▸ Consegne:
**A.** Riscrivi in forma di elenco puntato il paragrafo che inizia con "Fondata nel 1967" nel testo sulla ICP Orchestra, conservandone i fatti principali.
**B.** Trascrivi dal testo sulla ICP Orchestra tutto ciò che va da "Ab Baars (clarinetto, sassofono" fino a "Han Bennink (batteria)".

Misha Mengelberg (pianoforte, composizione)
Ab Baars (clarinetto, sassofono tenore)
Tobias Delius (sassofono soprano)
Michael Moore (sassofoni)
Thomas Heberer (tromba)
Wolter Wierbos (trombone)
Tristan Honsinger (violoncello)
Mary Oliver (violino)
Arjen Gorter (contrabbasso)
Han Bennink (batteria)

Fondata nel 1967 dal pianista e compositore Misha Mengelberg, figura storica del più estroso jazz del Vecchio Continente, l’olandese ICP Orchestra (Instant Composers Pool) è una delle più originali compagini non solo a livello europeo. Un collettivo, solido e flessibile al tempo stesso, che sin dai primi anni Settanta propone una musica che è un sapiente concentrato d’improvvisazione, composizione e sperimentazione. Una sofisticata e irriverente macchina di divertimento musicale, capace di creare giustapposizioni di stili e linguaggi, con lamenti blues che aprono la strada a feroci dissonanze, cadenze di easy swing improvvisamente interrotte da passaggi di anarchia ritmica. Rodatissima nei suoi ingranaggi, la ICP Orchestra è anche una band estremamente spettacolare, grazie alla straordinaria inventiva dei suoi componenti, tutti fantasiosi solisti. A cominciare dall’incontenibile batterista Han Bennink, che con Mengelberg condivide sin dagli esordi numerosi progetti. Un’altra delle caratteristiche salienti dell’ICP sta nel riuscire ad avvicinarsi alla tradizione del jazz (soprattutto la musica di Duke Ellington e di Herbie Nichols) con quello spirito disincantato che dona alle proprie interpretazioni una freschezza fuori dal comune. Un’occasione unica per incontrare al Pomigliano Jazz Festival è nella prima tappa del tour mondiale che toccherà Giappone, Stati Uniti, Canada e gran parte dell’Europa – il paradigma vivente del significato più alto di musica dal vivo.

▸ Voci memorizzate:
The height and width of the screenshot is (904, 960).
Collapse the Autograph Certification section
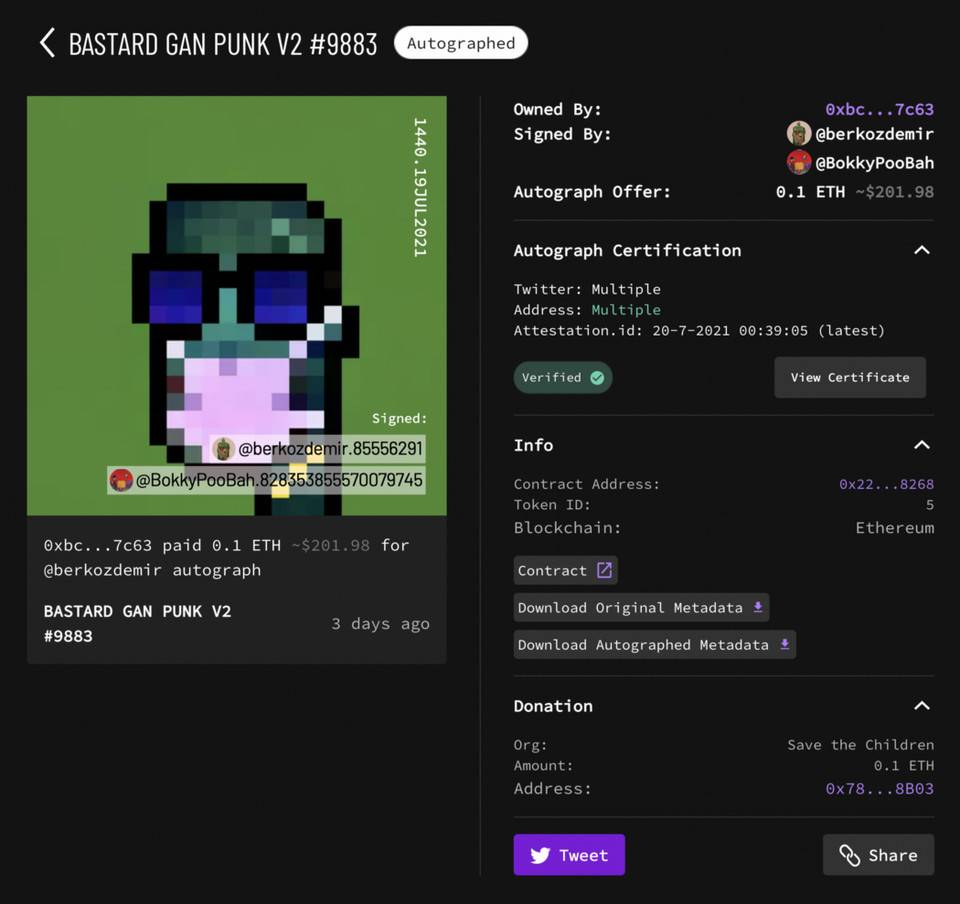921,250
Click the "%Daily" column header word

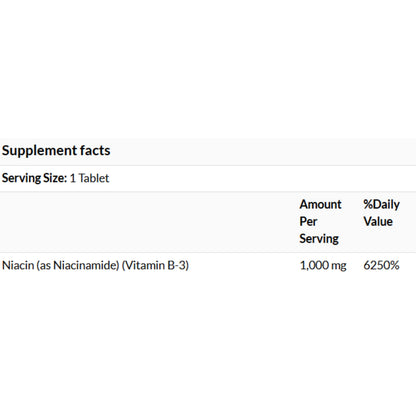point(381,205)
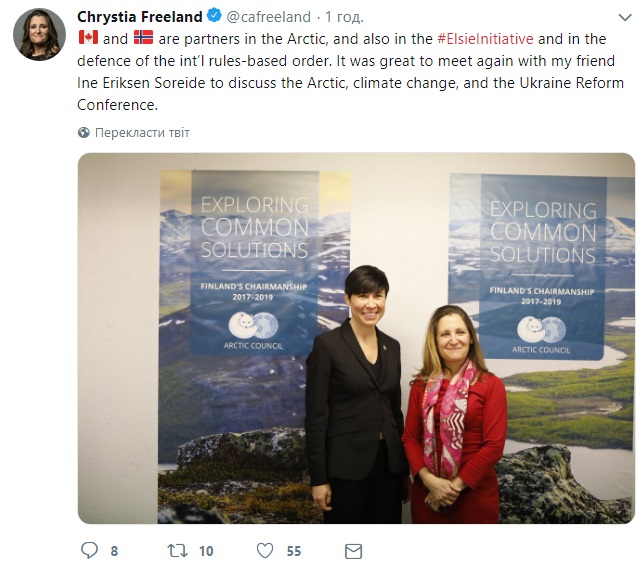This screenshot has width=642, height=568.
Task: Click the verified badge next to the name
Action: (x=214, y=16)
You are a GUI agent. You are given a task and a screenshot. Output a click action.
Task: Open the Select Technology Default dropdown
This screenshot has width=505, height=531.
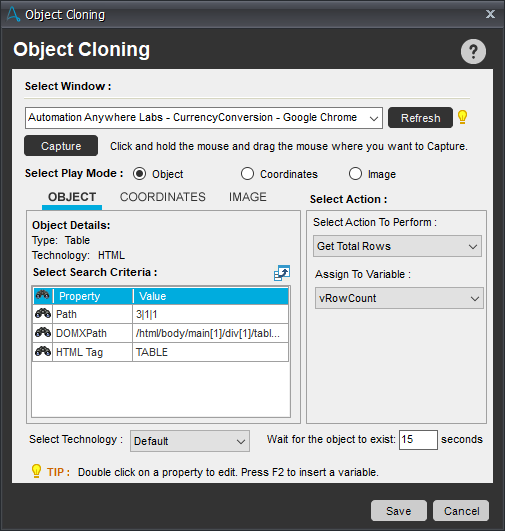190,441
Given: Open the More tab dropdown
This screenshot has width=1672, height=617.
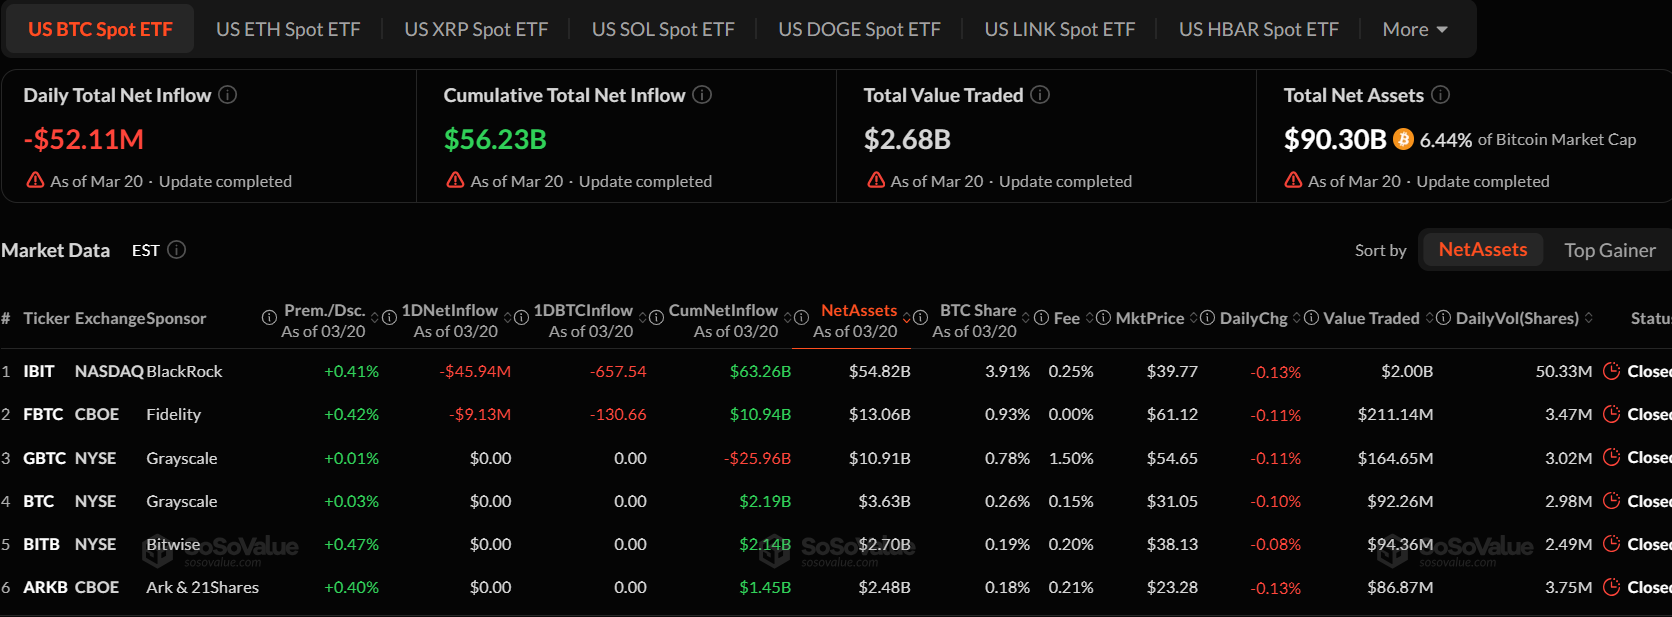Looking at the screenshot, I should pyautogui.click(x=1414, y=29).
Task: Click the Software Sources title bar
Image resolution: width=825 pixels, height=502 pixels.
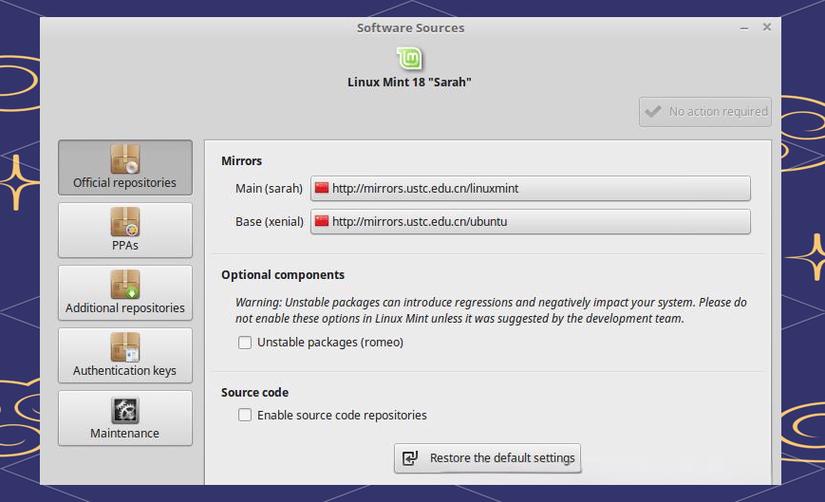Action: (410, 28)

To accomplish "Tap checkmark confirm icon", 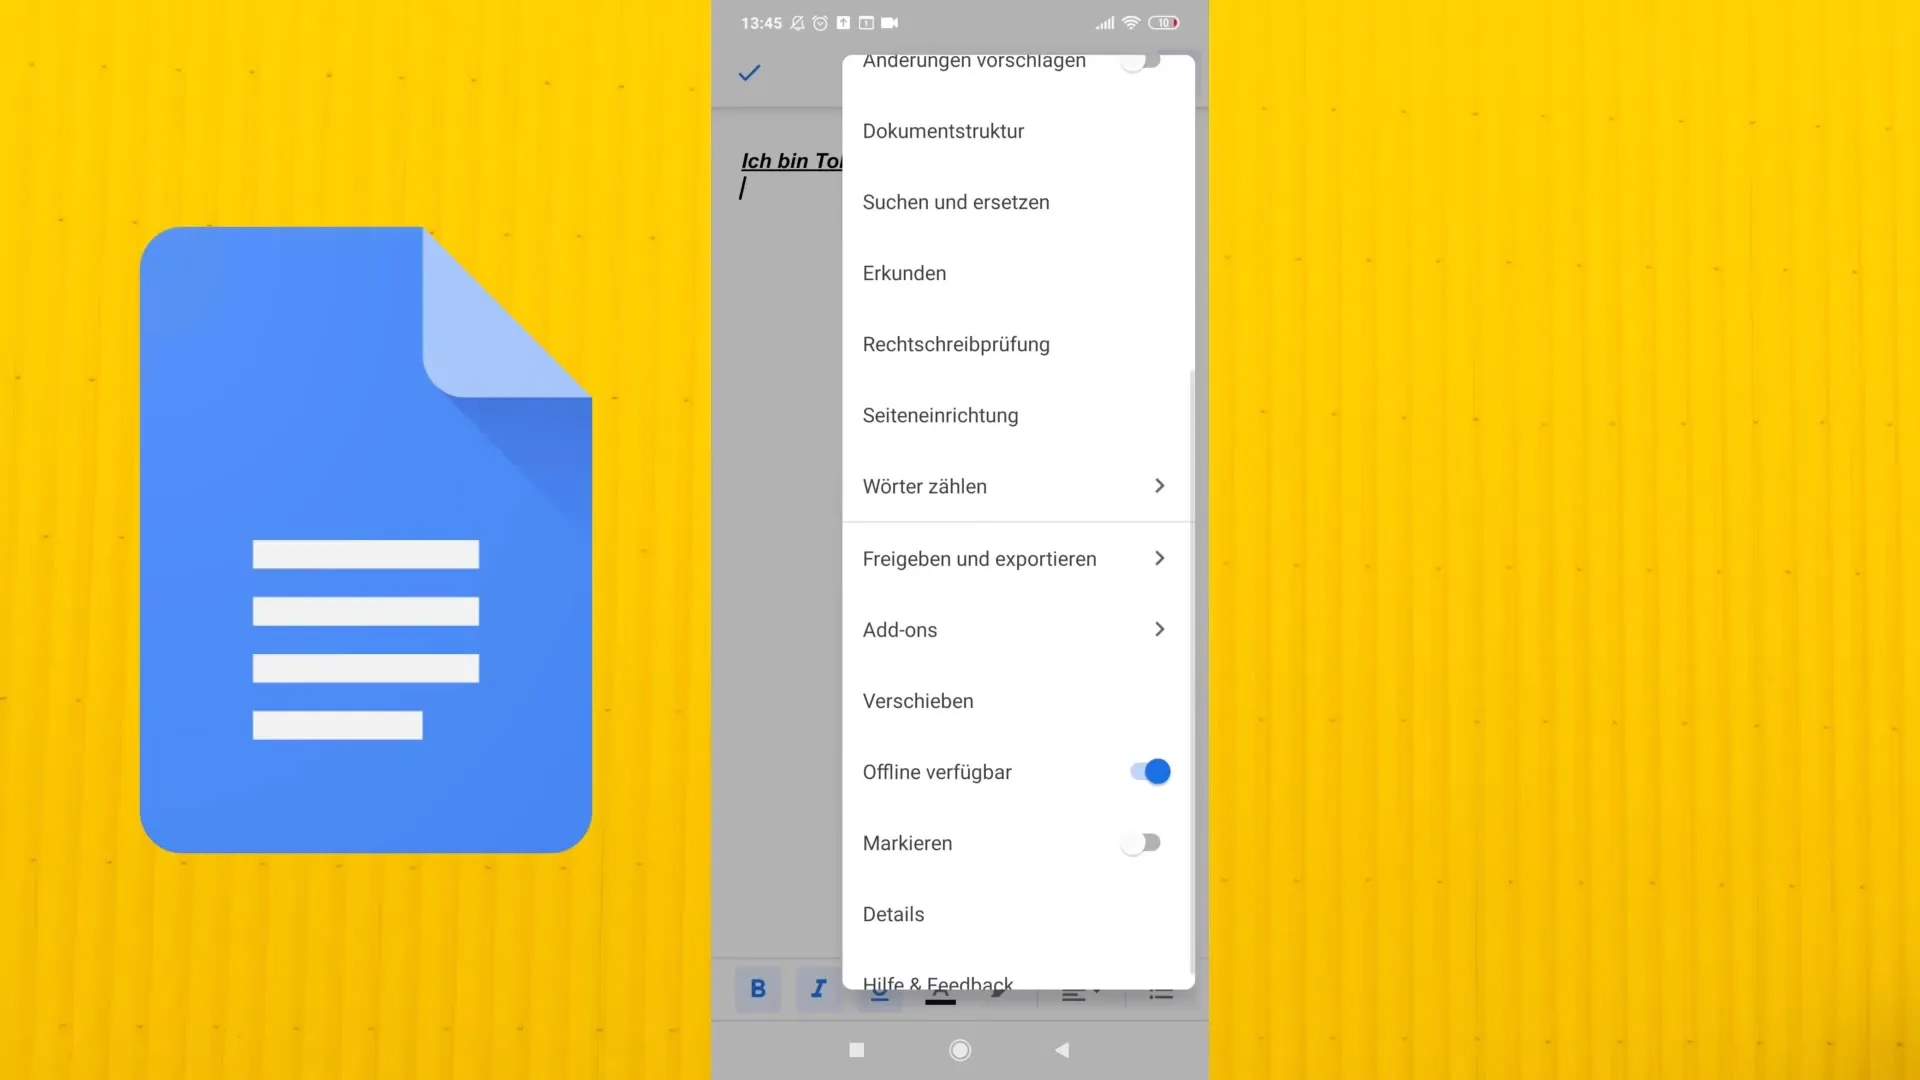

▸ Soluzioni degli esercizi:
**A.**
- L'ICP Orchestra (Instant Composers Pool) è un'orchestra olandese fondata nel 1967 dal pianista e compositore Misha Mengelberg, figura storica del jazz europeo più estroso.
- È una delle compagini più originali, non solo in Europa.
- Dai primi anni Settanta propone una musica che unisce improvvisazione, composizione e sperimentazione.
- Accosta stili e linguaggi diversi: blues, dissonanze, swing e anarchia ritmica.
- È una band molto spettacolare grazie all'inventiva dei suoi solisti. Tra questi c'è il batterista Han Bennink, che collabora con Mengelberg sin dagli esordi.
- Si avvicina alla tradizione del jazz, soprattutto a Duke Ellington e Herbie Nichols, con uno spirito disincantato che rende fresche le sue interpretazioni.
- Il concerto al Pomigliano Jazz Festival rientra nella prima tappa di un tour mondiale che toccherà Giappone, Stati Uniti, Canada e gran parte dell'Europa.

**B.**
Ab Baars (clarinetto, sassofono tenore)
Tobias Delius (sassofono soprano)
Michael Moore (sassofoni)
Thomas Heberer (tromba)
Wolter Wierbos (trombone)
Tristan Honsinger (violoncello)
Mary Oliver (violino)
Arjen Gorter (contrabbasso)
Han Bennink (batteria)